My General Chemistry textbook (Tro) also reports `-"0.50 V"` for the chromium(III) half reaction.

To form the spontaneous reaction, we require `E_(cell)^@ > 0`, so the no-brainer way is that we subtract the less positive (more negative) from the more positive (less negative) `E_(red)^@`.

`E_(cell)^@ = -"0.50 V" - (-"1.18 V")`

`= +"0.68 V"`

This means that we are placing `"Mn"(s)` at the anode, and the cell notation is going to show electrons flowing from left to right:

`overbrace("Mn"(s) | "Mn"^(2+)("0.40 M"))^"Anode" || overbrace("Cr"^(3+) ("0.35 M"), "Cr"^(2+) ("0.25 M") | "Pt"(s))^"Cathode"`

(The inert electrode is required for the chromium side since no chromium metal is formed.)

and the reaction is:

`"Mn"(s) + 2"Cr"^(3+)(aq) -> 2"Cr"^(2+)(aq) + "Mn"^(2+)(aq)`

The cell will now operate (spontaneously) for `"75 min"` using `"3.0 C/s"`, so we will determine how much of each reactant reacted.
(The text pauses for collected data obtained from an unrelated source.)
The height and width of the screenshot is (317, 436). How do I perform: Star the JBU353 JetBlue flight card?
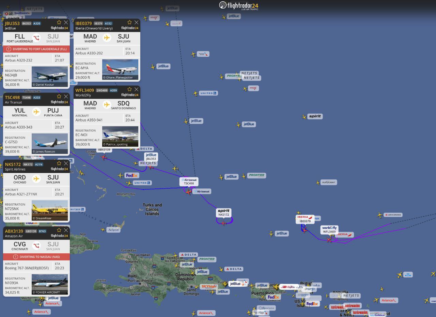(59, 23)
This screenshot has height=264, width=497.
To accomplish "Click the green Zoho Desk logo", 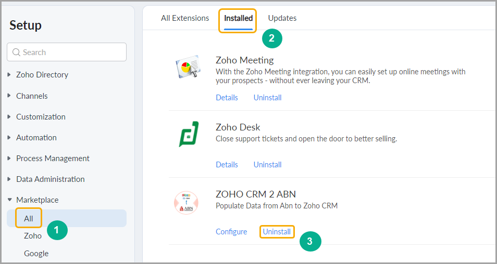I will (189, 134).
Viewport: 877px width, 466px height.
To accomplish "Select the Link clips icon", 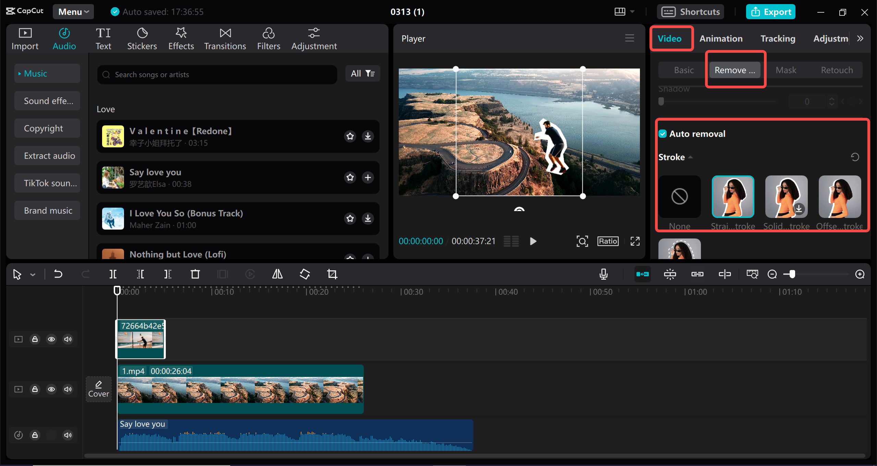I will point(696,274).
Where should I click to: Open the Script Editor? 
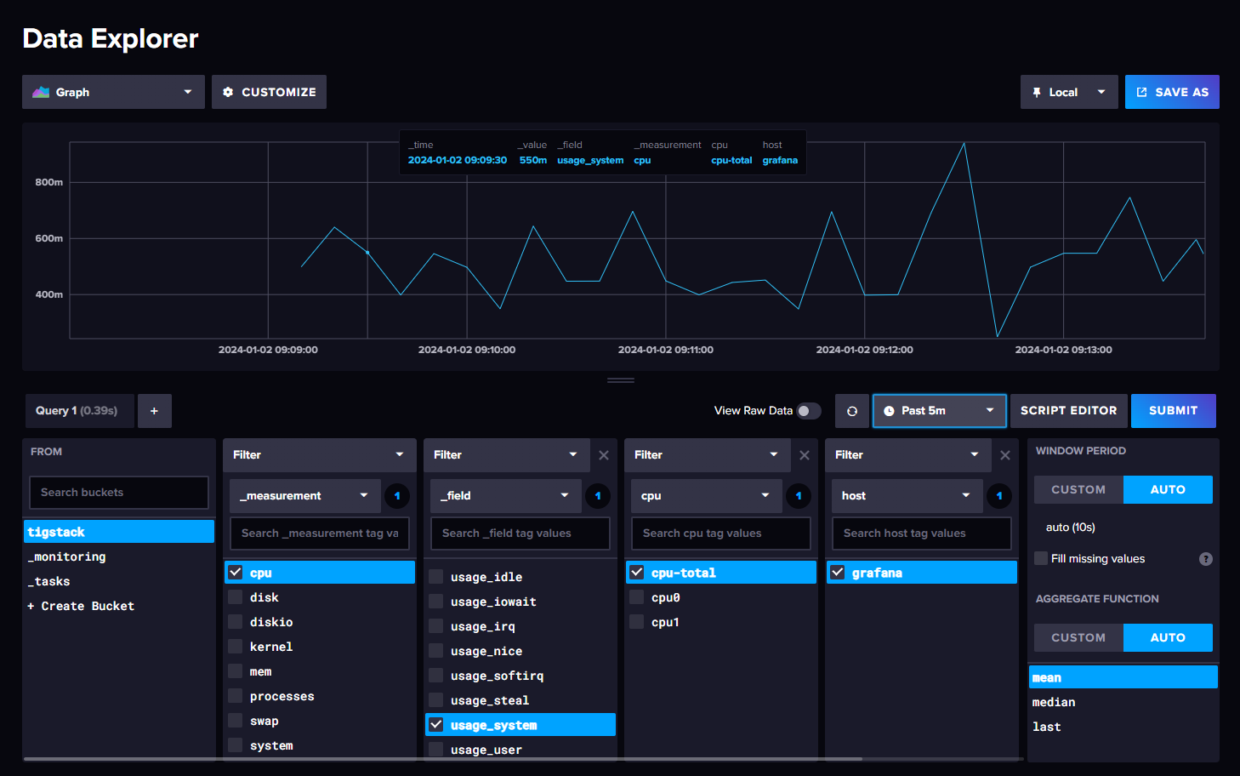click(1068, 410)
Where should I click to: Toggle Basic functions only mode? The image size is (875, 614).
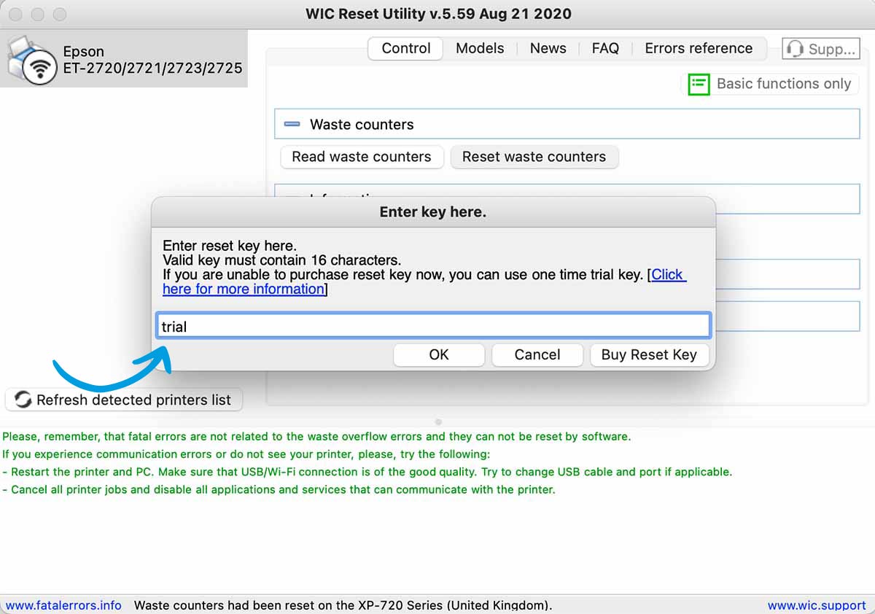tap(770, 84)
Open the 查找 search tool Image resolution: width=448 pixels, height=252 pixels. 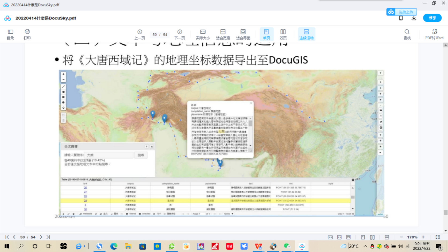point(407,34)
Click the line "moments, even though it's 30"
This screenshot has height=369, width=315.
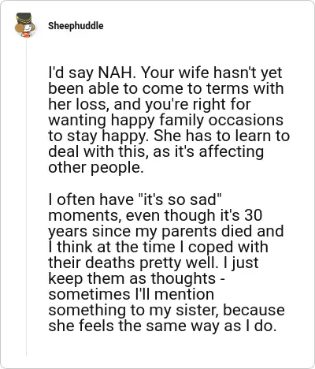155,215
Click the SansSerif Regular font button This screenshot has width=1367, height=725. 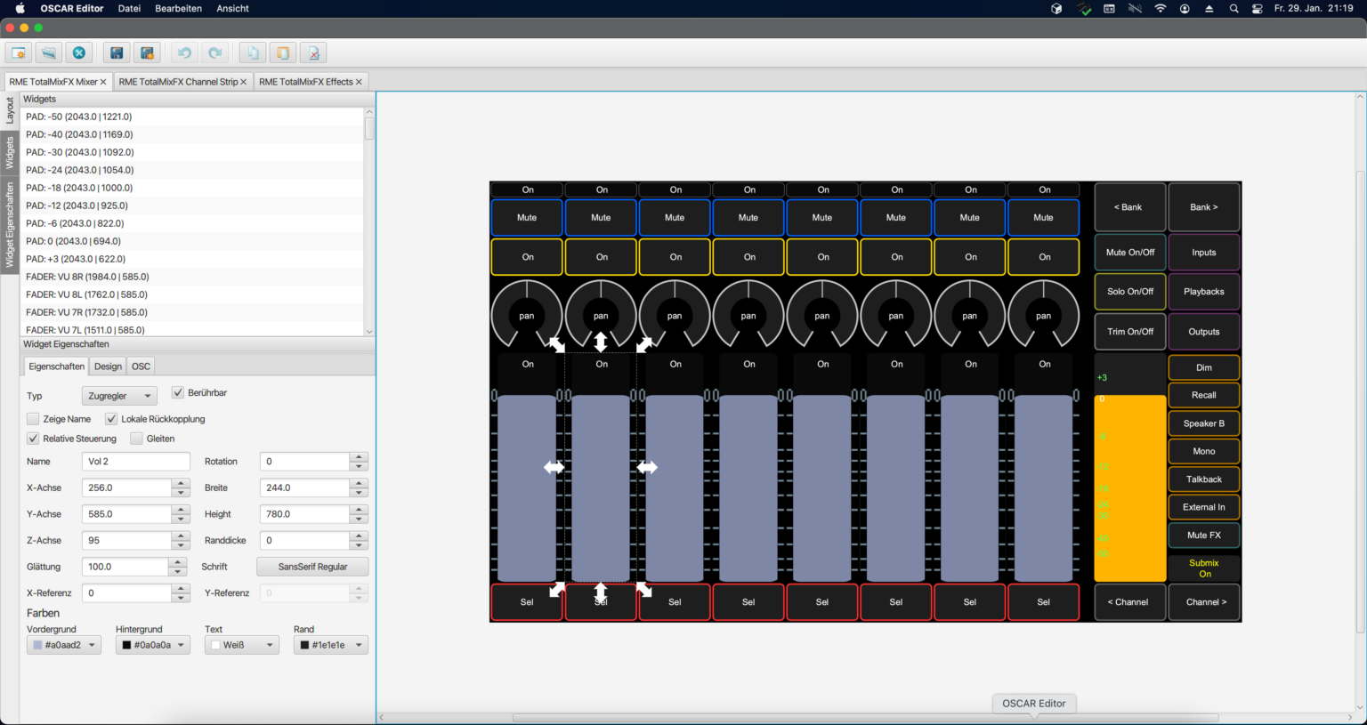pos(312,566)
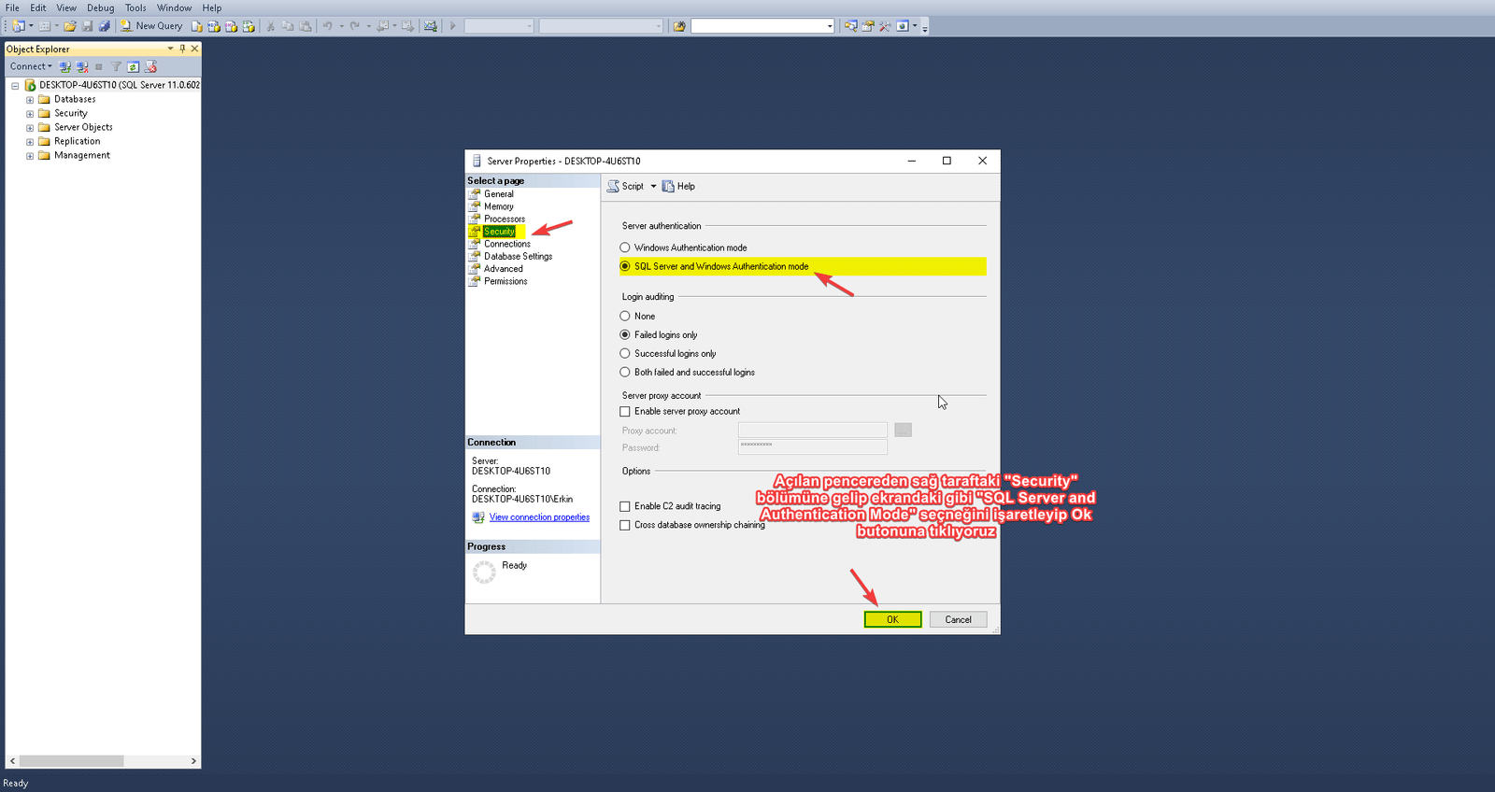This screenshot has width=1495, height=792.
Task: Select Windows Authentication mode radio button
Action: [625, 248]
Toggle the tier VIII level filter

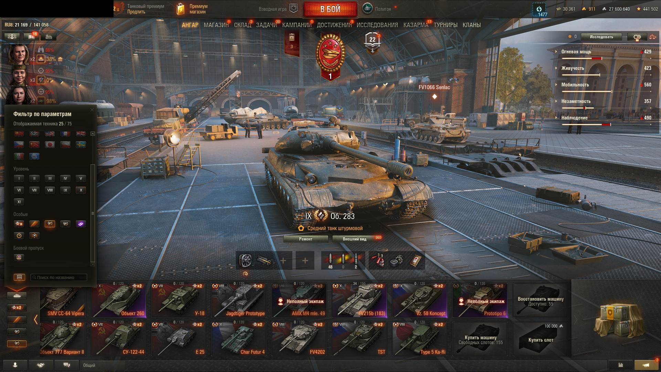click(x=50, y=190)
`75 cancel"min" xx (60 cancel"s")/cancel"1 min" xx "3.0 C"/cancel"s" xx ("1 mol e"^(-))/(96485 cancel"C")`

`= "0.1400 mols e"^(-)` are involved.

That means

• `0.1400 cancel("mols e"^(-)) xx ("1 mol Mn"^(2+))/(2 cancel("mol e"^(-))) = "0.0700 mols Mn"^(2+)` is produced.

• `0.1400 cancel("mols e"^(-)) xx ("1 mol Cr"^(2+))/(1 cancel("mol e"^(-))) = "0.1400 mols Cr"^(2+)` is produced.

• `0.1400 cancel("mols e"^(-)) xx ("1 mol Cr"^(3+))/(1 cancel("mol e"^(-))) = "0.1400 mols Cr"^(3+)` is consumed.

When the cell starts to operate, it has

• `"0.40 mols"/cancel"L" xx 1.0 cancel"L" = "0.40 mols Mn"^(2+)`

• `"0.25 mols"/cancel"L" xx 1.0 cancel"L" = "0.25 mols Cr"^(2+)`

• `"0.35 mols"/cancel"L" xx 1.0 cancel"L" = "0.35 mols Cr"^(3+)`

So, now it has...

`"Mn"(s) + 2"Cr"^(3+)(aq) -> 2"Cr"^(2+)(aq) + "Mn"^(2+)(aq)`

`"I"" "-" "" "" "0.35" "" "" "" "0.25" "" "" "0.40`
`"C"" "-" "" "-0.1400" "" "+0.1400" "+0.0700`
`"F"" "-" "" "" "0.21" "" "" "" "0.39" "" "" "0.47`

At this point we can calculate `E_(cell)`.

`color(blue)(E_(cell)) = E_(cell)^@ - "0.0592 V"/n log Q`

`= "0.68 V" - "0.0592 V"/("2 mol e"^(-)//"1 mol Mn"^(2+)) log ((["Cr"^(2+)]^2["Mn"^(2+)])/(["Cr"^(3+)]^2))`

`= "0.68 V" - "0.0062 V"`

`=` `color(blue)"0.67 V"`